Now just image what might happen if they started comparing cycles with each other to better understand them though. Would look like this
http://www.climatechangedispatch.com/images/pics4/co2-graph.jpg
But crud, all that Global Warming they were ever so certain of completely disappeared. No matter, give them another 10-20 years and maybe they sill stumble on that reality as well. And that might be just in time for them to switch back to the “Global Cooling is going to kill us all” position they held the last time we were in this negative cycle
Kyle says:

February 5, 2014 at 4:50 pm
Matt G. – That is dead wrong and I suspect that you know it. A solar forcing is a solar forcing. IF a solar forcing drives ENSO (a bare assertion), ENSO is part of the climates response, NOT a forcing!
It can’t be a forcing by simple logic:
In the absence of any forcing, ENSO is a purely cyclical phenomenon without a trend. No trend; no forcing – by definition.
———————————————————————————————————————–
I did mean it is a response to a solar forcing, but itself needs a change in ocean surface circulation to move between the two negative and positive phases. What causes the persistent weak or strong trade winds to cover a negative or positive phase is not clear. Over 60 years covering both a negative and positive cycle, solar energy is always entering the tropical oceans, but the change in surface circulation appears to gives us different surface trends.
The tropical oceans are naturally always trying to cool and to do that ENSO is part of the process that moves this energy to others parts of the planet via surface ocean currents.This means that it is irrelevant what trend ENSO has because it does not reflect the energy moved elsewhere. The ENSO appears to only have no trend when cover both a positive and negative phase together. During the positive or negative phase over a 30 year period it is clear to see they have a trend. ENSO actually does or does not have a long term trend depending on the source data you use.

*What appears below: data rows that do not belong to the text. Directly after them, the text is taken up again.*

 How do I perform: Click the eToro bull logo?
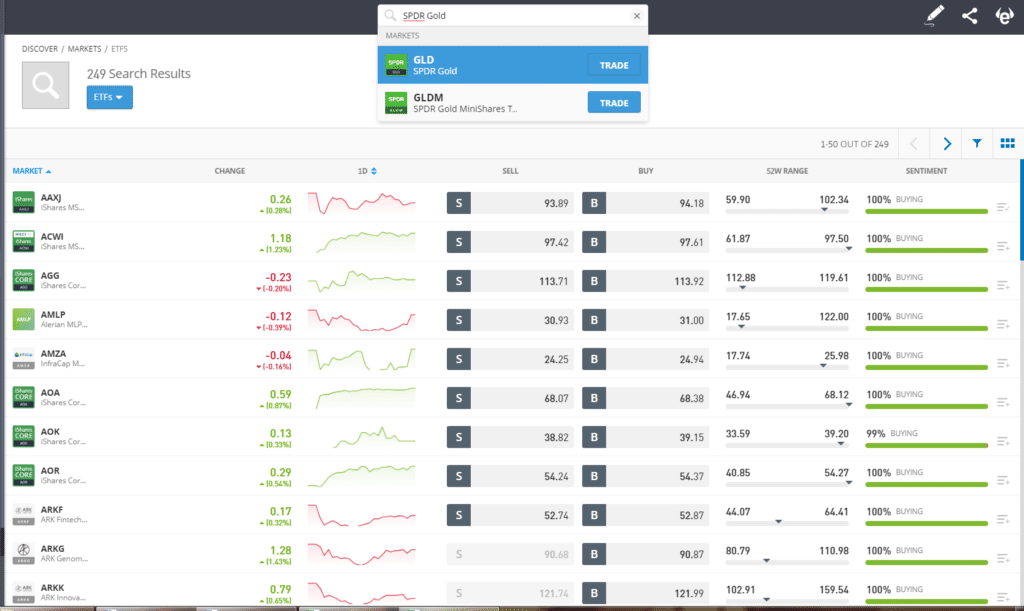[x=1004, y=15]
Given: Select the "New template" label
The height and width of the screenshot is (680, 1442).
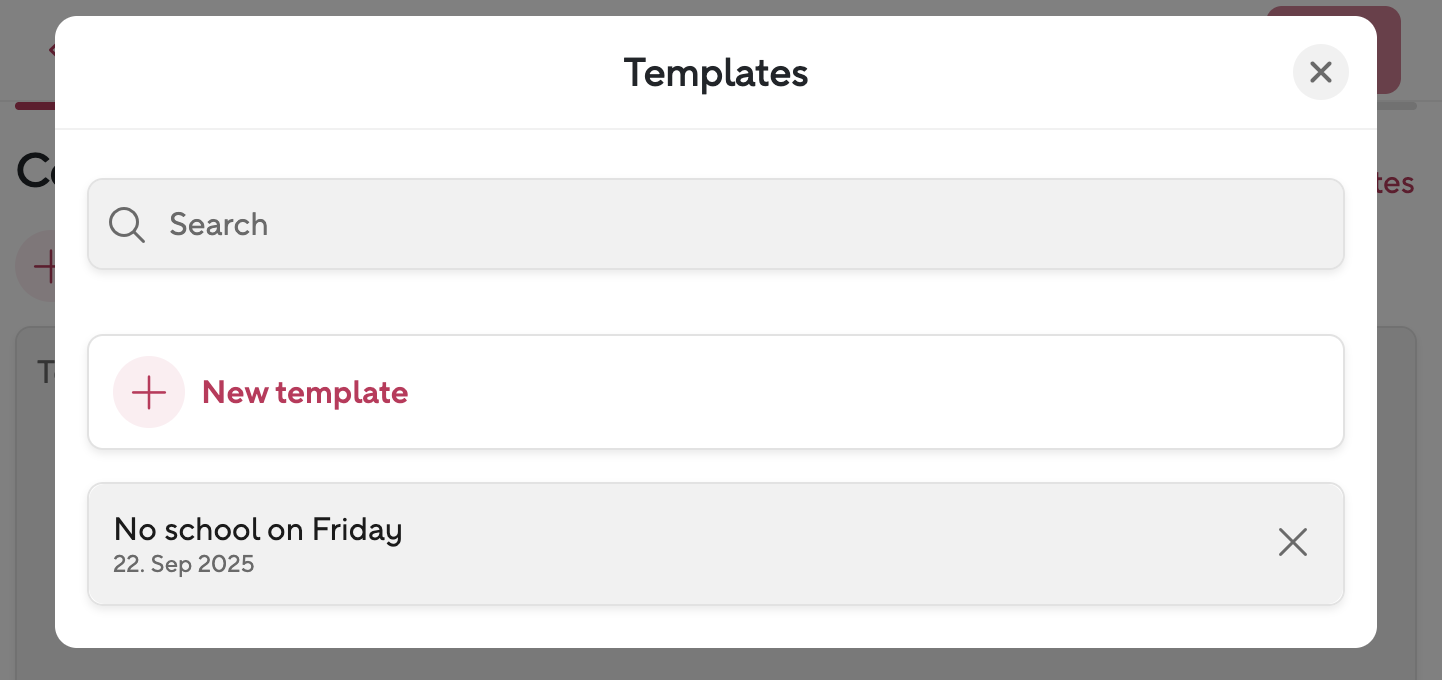Looking at the screenshot, I should click(x=305, y=392).
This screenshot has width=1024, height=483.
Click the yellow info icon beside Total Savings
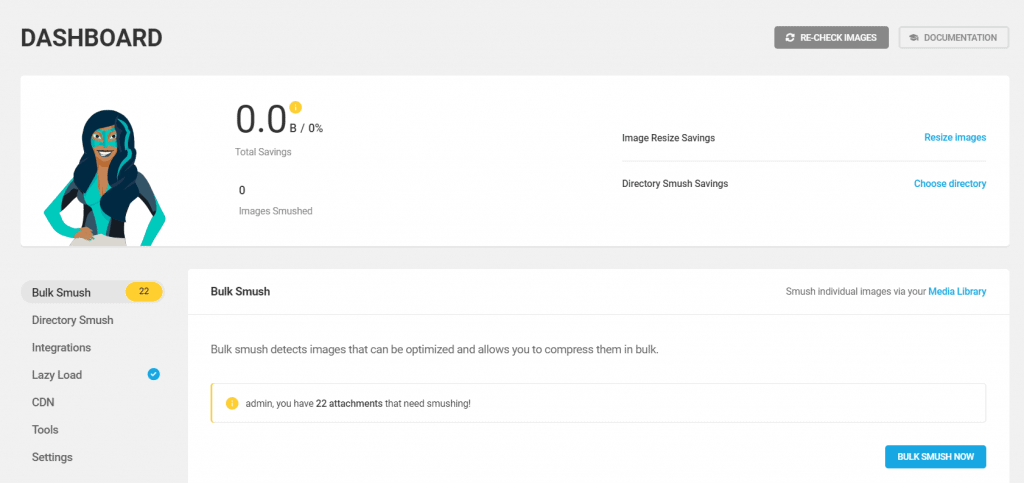(295, 108)
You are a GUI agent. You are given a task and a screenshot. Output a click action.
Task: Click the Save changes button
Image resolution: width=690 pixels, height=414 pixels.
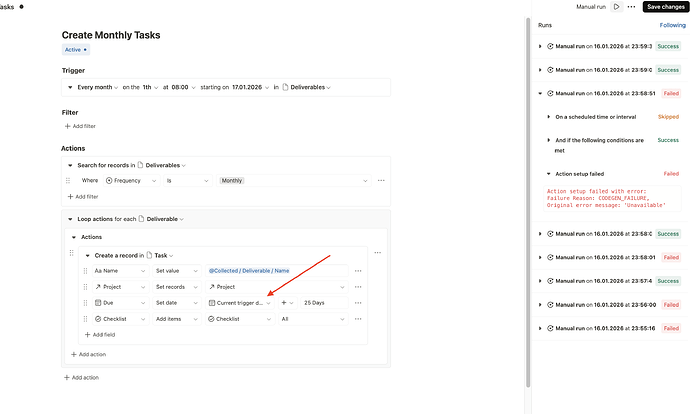pos(664,7)
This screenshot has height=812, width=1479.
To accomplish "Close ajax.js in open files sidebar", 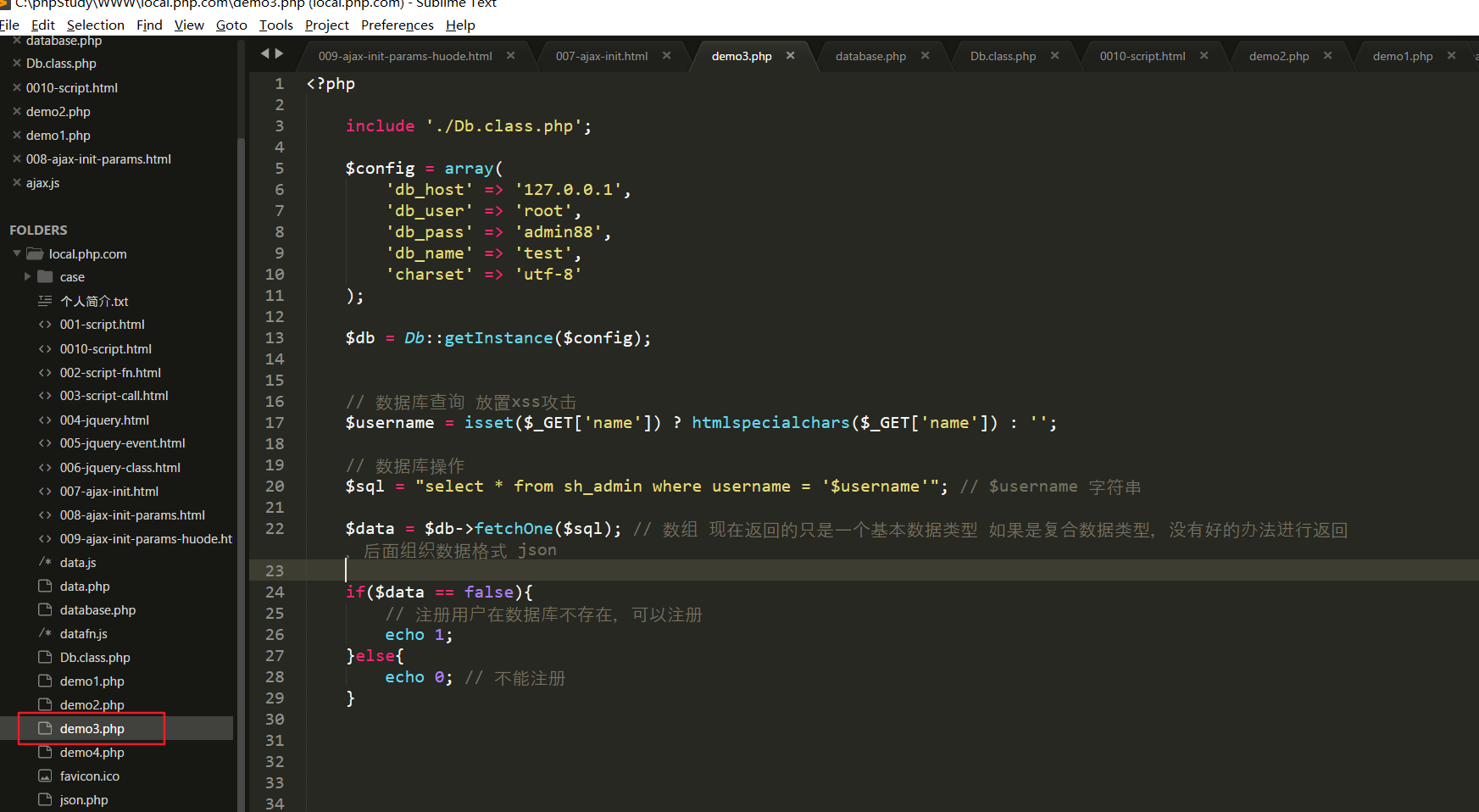I will point(16,183).
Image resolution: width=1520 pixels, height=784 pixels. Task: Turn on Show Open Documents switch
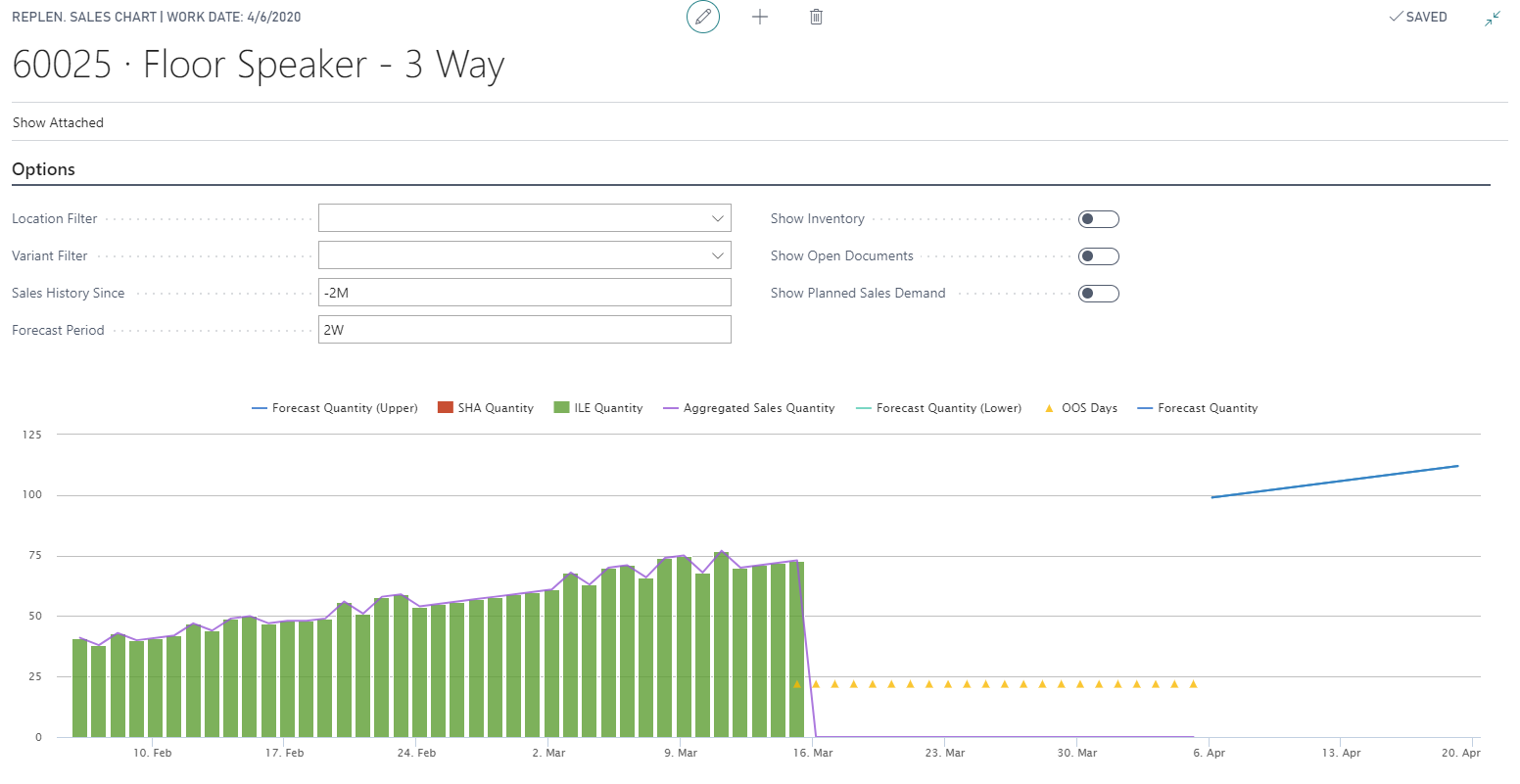(x=1098, y=256)
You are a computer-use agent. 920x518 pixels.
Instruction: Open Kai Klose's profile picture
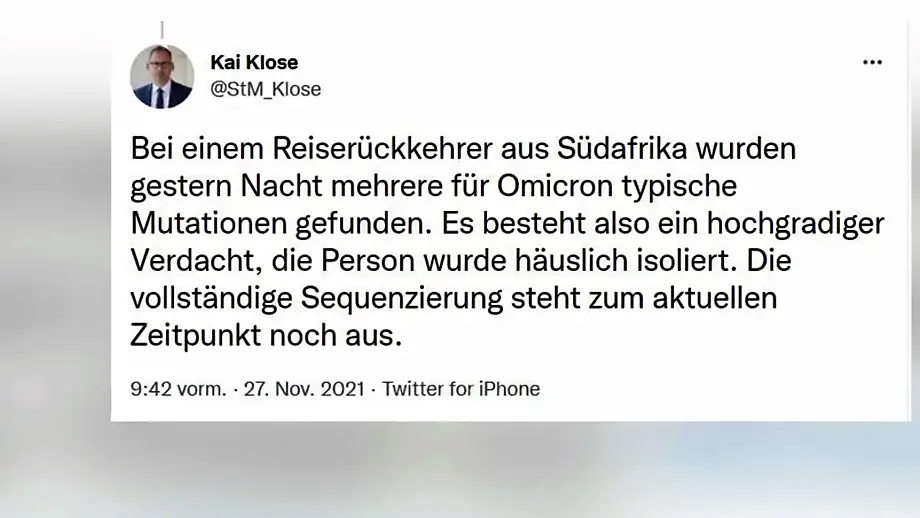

For example using ERSSTv3b does show a long term trend.
Whereas HADSST below doesn’t.
In the absence of solar forcing ENSO wouldn’t exist and it only occurs due to a build up of solar ocean warming that is naturally dispersed in bursts.
The above link actually shows this below and represents a warmer ENSO trend compared with the earlier period.

Whereas HADSST doesn’t show long term trend is now shown below.
I note that Kyle still cannot post any measurements showing his putative heat hiding in the ocean.
If the heat exists, measurements should be easy. The 3,000+ ARGO buoys repeatedly traverse between the surface and thousands of metres down, taking temperature measurements each way.
Those measurements show ocean cooling. They do not show any heat collecting in the deep ocean. Any such heat would have to be rising. The ARGO array would detect rising heat, but it hasn’t detected any.
I have posted several measurements showing ocean cooling. But Kyle only responds with his assertions; he does not post any testable, real world measurements. Without measurements, Kyle’s assertions are inadequate.
Kyle is like the guy laying in his dark bedroom who believes there is a black cat under his bed. He can almost hear the cat breathing. He knows it’s there. But when he turns on the light… There is no cat! And there never was.
The missing cat is just like that missing heat supposedly hiding under the ocean; same-same. Without measurements, it’s all Belief; simple opinion. Evidence-free conjecture, nothing more.
Kyle insists that we must take his word for it. But science doesn’t work that way. As Prof Richard Feyman said: if it disagrees with experiment [ARGO], “It’s wrong.” If it doesn’t match observations [ARGO]… “…it’s WRONG. That’s all there is to it.”
Kyle and Feynman cannot both be right. Readers can decide for themselves which one is right, and which one is wrong.